> **Supplied text**:
# General beekeeping > Queen raising >  Delicate larvae.

## Greengage

Soon within the next 6 weeks I will try grafting.
1. How delicate is the larvae (Don't tell me the girls will be upset loosing their babies) so long as its not squished and killed can it take much abuse. eg dropping it into cell , knocking it off cell wall, dropping it off brush or grafting tool and picking it up again.  
2. How long will they survive out of the cell or even in the cell outside the brood box, Ok if I am not in a freezer and they don't dry out.
4. Why must they go down the way they were removed do they  not have spiracles on both sides.
5. Do they need royal jelly transferred with them or will the nurse bees sort it out.

----------


## Adam

Not sure if I can answer all the above.....
1) If I can't get a larva out cleanly and place it cleanly, I discard it as I am not convinced that they work unless treated gently.
2) Some books talk about grafting in a shed with the kettle boiling away.. I think that's overkill. I graft over the colony I need the larvae from. Grafted larvae will cool quickly if left out in a frame propped up by a hive for example. I did that last year for an hour or two and only one survived. The only reason I did that was that I had demonstrated grafting (BBKA queen rearing assessment I was a guinea-pig for) and then left the frame to one side and later though "well, you never know" and popped it in a queenless colony.

> **Records supplied**:
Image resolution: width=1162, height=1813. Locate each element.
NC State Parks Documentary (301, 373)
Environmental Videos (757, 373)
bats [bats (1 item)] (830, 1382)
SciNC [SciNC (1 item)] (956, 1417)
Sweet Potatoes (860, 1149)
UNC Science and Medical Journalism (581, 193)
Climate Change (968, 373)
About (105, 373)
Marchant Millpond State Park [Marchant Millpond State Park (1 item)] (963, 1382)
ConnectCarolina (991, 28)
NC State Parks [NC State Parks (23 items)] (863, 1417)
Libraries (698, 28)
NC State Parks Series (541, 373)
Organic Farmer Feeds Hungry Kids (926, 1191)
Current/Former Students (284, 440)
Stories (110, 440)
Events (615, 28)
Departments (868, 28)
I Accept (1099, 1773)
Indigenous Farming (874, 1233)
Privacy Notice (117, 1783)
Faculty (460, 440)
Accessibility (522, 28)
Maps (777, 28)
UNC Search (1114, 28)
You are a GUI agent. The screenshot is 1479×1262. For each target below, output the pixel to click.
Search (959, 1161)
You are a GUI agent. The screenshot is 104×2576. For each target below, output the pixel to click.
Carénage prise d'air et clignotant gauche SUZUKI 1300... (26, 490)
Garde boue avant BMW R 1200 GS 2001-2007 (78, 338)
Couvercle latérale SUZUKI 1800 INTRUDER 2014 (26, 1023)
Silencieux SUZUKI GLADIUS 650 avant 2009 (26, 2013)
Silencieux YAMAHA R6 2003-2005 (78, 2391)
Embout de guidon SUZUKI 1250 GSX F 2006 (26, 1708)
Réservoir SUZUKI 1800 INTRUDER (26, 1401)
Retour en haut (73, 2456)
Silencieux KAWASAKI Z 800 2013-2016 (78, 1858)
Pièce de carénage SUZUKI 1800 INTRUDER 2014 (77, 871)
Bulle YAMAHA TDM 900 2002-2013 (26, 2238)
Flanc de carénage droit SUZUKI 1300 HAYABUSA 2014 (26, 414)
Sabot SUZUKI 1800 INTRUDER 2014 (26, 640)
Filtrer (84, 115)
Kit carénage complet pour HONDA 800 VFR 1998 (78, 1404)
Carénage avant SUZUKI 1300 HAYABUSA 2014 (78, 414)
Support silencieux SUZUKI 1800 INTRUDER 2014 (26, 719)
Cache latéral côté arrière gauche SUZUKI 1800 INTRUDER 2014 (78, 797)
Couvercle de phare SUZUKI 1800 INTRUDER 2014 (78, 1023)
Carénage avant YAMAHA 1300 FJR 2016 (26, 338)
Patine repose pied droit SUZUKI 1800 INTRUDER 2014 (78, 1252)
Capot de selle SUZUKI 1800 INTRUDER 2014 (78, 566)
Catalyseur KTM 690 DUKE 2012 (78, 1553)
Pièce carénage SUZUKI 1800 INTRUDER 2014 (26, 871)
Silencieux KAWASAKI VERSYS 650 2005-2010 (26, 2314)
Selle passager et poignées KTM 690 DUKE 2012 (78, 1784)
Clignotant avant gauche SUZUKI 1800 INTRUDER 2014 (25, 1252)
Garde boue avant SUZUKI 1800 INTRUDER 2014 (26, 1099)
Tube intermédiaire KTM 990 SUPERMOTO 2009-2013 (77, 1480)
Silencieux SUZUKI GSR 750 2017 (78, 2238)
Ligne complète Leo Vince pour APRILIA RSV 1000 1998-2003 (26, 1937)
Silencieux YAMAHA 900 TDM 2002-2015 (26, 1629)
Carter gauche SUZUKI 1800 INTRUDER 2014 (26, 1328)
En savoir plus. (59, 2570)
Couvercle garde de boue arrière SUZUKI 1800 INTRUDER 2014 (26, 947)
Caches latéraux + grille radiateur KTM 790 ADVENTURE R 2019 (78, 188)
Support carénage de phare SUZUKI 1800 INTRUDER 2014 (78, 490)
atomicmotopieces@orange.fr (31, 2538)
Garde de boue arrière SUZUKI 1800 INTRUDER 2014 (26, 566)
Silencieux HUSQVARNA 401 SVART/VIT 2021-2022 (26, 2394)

> **What to work on**:
[1] In the beekeeping thread about grafting larvae, how many of the grafted larvae that Adam left out in a frame for an hour or two survived?
[2] Carry on the beekeeping thread about grafting larvae from where it stops.

> **Numbered responses**:
[1] Only one survived.

[2]
4)I have always put them down as they come out - or that's what tends to happen. I am sure that some have flipped over but I cannot say whether they have  failed to come good as a result.
5)I don't think so. However in order to ensure that they don't get dry, a dip of the grafting paintbrush in an older larva to pick up some royal jelly (or to use that from a squished larva) and paint it in the bottom of the cell (I use plastic cell cups) will give a little dampness. Not sure it's necessary though.

What happened to 3)?

----------


## fatshark

1. Less delicate than you imagine. But that doesn't mean you should be rough  :Wink:  You should have lots to choose from, so if there's doubt about whether they've been knocked about a bit, choose another.
2. See the response from Adam, but if you look after them a long time. I've moved grafts between apiaries, wrapped in damp a tea towel with a warm heater block keeping them nice and humid.
3. Tuesdays ... always Tuesdays. It has to be a Tuesday. I assume that was the answer to the Q you omitted ... if not, apologies.
4. They don't have to go down the same way. Look for the you-tube vids of people washing them out of cells in the hundreds, chucking them into a tray and grafting them ... there's no way they retain the same orientation.
5. No, but it certainly does no harm. Given the choice I pick small larvae that are already in a bed of RJ. It helps slide the paintbrush under them and helps 'stick'/transfer them to the cell cup.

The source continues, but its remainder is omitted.